*Exercise details*: Write out the lines of the items below without any change, starting with the line that contains "DE (62, 2254)" and going on through the line that contains "AL (9, 2254)".

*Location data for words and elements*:
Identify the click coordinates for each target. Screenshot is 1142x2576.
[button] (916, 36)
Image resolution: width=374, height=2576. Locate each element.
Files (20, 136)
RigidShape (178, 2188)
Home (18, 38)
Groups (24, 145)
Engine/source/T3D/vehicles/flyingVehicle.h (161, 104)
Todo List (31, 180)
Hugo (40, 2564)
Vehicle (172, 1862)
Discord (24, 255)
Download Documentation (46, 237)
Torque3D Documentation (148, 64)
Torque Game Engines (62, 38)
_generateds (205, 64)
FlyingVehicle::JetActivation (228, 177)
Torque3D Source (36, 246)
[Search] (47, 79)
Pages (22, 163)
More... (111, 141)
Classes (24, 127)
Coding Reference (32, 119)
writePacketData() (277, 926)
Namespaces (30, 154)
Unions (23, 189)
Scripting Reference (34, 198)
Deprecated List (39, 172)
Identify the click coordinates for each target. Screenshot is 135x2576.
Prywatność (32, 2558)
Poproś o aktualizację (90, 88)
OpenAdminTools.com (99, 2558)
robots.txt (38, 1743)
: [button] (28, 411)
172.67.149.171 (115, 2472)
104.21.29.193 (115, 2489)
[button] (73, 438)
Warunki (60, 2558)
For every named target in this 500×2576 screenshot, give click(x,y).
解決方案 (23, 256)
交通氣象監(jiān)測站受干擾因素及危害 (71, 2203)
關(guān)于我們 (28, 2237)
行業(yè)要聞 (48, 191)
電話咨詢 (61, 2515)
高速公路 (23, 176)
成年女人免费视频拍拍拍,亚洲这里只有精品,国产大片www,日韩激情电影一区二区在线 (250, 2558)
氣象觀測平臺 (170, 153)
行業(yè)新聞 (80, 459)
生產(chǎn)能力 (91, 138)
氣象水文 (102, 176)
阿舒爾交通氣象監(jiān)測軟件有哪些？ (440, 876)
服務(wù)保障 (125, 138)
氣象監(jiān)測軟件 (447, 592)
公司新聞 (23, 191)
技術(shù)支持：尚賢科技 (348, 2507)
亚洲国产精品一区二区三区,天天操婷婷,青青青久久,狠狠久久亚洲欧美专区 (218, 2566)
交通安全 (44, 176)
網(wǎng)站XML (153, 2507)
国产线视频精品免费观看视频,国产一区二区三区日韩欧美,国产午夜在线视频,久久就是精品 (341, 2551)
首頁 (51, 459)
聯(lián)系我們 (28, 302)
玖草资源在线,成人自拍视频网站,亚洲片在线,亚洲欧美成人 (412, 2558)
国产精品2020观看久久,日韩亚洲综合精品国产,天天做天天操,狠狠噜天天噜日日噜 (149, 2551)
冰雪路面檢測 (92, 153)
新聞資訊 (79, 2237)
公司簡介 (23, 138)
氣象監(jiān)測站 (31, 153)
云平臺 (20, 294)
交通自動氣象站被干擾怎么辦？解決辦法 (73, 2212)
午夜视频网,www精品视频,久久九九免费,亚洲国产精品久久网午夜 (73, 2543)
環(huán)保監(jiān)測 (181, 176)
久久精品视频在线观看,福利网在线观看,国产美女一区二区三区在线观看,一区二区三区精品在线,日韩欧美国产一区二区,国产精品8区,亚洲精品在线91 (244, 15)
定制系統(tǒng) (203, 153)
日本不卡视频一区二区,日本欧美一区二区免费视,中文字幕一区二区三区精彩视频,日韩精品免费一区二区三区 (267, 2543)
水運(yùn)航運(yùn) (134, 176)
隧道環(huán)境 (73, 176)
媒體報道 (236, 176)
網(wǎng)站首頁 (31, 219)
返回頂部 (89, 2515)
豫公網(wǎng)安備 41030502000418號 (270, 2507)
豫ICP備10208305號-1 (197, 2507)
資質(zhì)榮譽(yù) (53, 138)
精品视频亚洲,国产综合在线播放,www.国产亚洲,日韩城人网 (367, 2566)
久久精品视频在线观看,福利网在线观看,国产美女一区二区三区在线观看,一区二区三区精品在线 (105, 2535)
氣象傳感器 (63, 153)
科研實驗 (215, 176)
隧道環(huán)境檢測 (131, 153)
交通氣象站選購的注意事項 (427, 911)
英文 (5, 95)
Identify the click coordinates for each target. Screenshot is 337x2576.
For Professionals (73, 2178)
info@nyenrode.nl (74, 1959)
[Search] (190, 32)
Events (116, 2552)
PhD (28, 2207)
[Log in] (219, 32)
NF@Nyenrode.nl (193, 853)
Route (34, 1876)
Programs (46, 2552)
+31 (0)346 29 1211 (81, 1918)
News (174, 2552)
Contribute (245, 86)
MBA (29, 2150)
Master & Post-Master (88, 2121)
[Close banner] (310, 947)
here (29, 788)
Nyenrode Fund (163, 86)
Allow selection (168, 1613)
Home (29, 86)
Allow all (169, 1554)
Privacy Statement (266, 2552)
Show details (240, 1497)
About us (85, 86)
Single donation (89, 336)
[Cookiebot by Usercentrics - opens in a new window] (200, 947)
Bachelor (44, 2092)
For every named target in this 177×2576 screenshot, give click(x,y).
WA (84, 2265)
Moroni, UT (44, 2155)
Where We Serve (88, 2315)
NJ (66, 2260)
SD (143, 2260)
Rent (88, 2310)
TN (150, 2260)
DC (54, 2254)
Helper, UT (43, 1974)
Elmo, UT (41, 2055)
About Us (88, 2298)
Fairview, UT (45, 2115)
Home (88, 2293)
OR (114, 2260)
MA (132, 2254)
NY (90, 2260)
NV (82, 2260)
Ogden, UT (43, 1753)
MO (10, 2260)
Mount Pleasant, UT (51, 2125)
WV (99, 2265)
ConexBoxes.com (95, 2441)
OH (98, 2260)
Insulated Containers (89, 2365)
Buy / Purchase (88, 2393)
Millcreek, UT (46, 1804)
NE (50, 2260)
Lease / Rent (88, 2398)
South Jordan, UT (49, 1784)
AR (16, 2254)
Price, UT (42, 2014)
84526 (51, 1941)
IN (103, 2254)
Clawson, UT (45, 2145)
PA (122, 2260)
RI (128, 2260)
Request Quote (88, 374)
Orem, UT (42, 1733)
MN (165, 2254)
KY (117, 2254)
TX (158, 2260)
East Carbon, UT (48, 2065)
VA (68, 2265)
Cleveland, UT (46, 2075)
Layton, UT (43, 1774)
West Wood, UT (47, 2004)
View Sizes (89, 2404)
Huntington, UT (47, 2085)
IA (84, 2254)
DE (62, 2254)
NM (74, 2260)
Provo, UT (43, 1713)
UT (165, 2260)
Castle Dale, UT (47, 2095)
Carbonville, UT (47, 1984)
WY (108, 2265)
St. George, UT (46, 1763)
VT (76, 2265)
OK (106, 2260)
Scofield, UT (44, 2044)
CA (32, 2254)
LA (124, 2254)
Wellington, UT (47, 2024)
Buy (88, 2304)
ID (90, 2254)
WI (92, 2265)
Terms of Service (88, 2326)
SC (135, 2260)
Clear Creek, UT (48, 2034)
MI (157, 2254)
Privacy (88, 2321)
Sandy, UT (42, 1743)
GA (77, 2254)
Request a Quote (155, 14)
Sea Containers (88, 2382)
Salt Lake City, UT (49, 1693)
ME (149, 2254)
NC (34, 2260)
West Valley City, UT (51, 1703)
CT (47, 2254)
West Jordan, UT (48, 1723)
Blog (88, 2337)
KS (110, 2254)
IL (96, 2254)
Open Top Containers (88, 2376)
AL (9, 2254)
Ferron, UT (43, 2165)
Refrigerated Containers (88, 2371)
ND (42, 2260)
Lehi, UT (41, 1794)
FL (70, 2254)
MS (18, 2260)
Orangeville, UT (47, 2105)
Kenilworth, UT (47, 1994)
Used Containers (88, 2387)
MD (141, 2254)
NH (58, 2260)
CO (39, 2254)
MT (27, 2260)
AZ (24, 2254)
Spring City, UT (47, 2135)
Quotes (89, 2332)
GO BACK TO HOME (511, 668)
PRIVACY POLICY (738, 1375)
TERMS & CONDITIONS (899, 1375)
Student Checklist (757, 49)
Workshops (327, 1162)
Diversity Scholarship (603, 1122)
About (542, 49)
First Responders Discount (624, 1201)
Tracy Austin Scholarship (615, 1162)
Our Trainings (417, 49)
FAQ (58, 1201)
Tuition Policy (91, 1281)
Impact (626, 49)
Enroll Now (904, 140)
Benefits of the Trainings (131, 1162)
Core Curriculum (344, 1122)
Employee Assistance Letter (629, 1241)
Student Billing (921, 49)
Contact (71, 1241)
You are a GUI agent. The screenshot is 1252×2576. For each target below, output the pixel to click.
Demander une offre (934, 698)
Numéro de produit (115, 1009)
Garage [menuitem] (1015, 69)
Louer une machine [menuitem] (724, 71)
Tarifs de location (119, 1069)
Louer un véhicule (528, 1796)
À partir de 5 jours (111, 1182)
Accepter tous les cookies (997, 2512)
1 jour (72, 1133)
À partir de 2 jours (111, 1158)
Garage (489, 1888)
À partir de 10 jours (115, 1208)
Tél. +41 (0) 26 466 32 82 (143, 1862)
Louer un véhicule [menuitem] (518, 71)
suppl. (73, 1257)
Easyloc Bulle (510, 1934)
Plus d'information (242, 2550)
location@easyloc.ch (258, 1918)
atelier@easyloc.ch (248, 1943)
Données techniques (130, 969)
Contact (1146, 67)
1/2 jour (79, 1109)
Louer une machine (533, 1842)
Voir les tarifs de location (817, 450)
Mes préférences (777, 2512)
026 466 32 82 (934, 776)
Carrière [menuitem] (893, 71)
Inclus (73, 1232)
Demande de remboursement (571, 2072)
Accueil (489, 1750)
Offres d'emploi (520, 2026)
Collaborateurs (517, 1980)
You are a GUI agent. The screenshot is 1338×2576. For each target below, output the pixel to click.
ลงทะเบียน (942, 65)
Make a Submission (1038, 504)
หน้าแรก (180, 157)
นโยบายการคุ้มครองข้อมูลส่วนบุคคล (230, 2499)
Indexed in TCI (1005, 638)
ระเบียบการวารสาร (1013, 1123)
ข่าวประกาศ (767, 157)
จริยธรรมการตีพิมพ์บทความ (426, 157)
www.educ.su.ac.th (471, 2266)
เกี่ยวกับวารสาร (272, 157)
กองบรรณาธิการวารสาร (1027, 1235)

*Finished answer*:
DE (62, 2254)
NM (74, 2260)
Provo, UT (43, 1713)
UT (165, 2260)
Castle Dale, UT (47, 2095)
Carbonville, UT (47, 1984)
WY (108, 2265)
St. George, UT (46, 1763)
VT (76, 2265)
OK (106, 2260)
Scofield, UT (44, 2044)
CA (32, 2254)
LA (124, 2254)
Wellington, UT (47, 2024)
Buy (88, 2304)
ID (90, 2254)
WI (92, 2265)
Terms of Service (88, 2326)
SC (135, 2260)
Clear Creek, UT (48, 2034)
MI (157, 2254)
Privacy (88, 2321)
Sandy, UT (42, 1743)
GA (77, 2254)
Request a Quote (155, 14)
Sea Containers (88, 2382)
Salt Lake City, UT (49, 1693)
ME (149, 2254)
NC (34, 2260)
West Valley City, UT (51, 1703)
CT (47, 2254)
West Jordan, UT (48, 1723)
Blog (88, 2337)
KS (110, 2254)
IL (96, 2254)
Open Top Containers (88, 2376)
AL (9, 2254)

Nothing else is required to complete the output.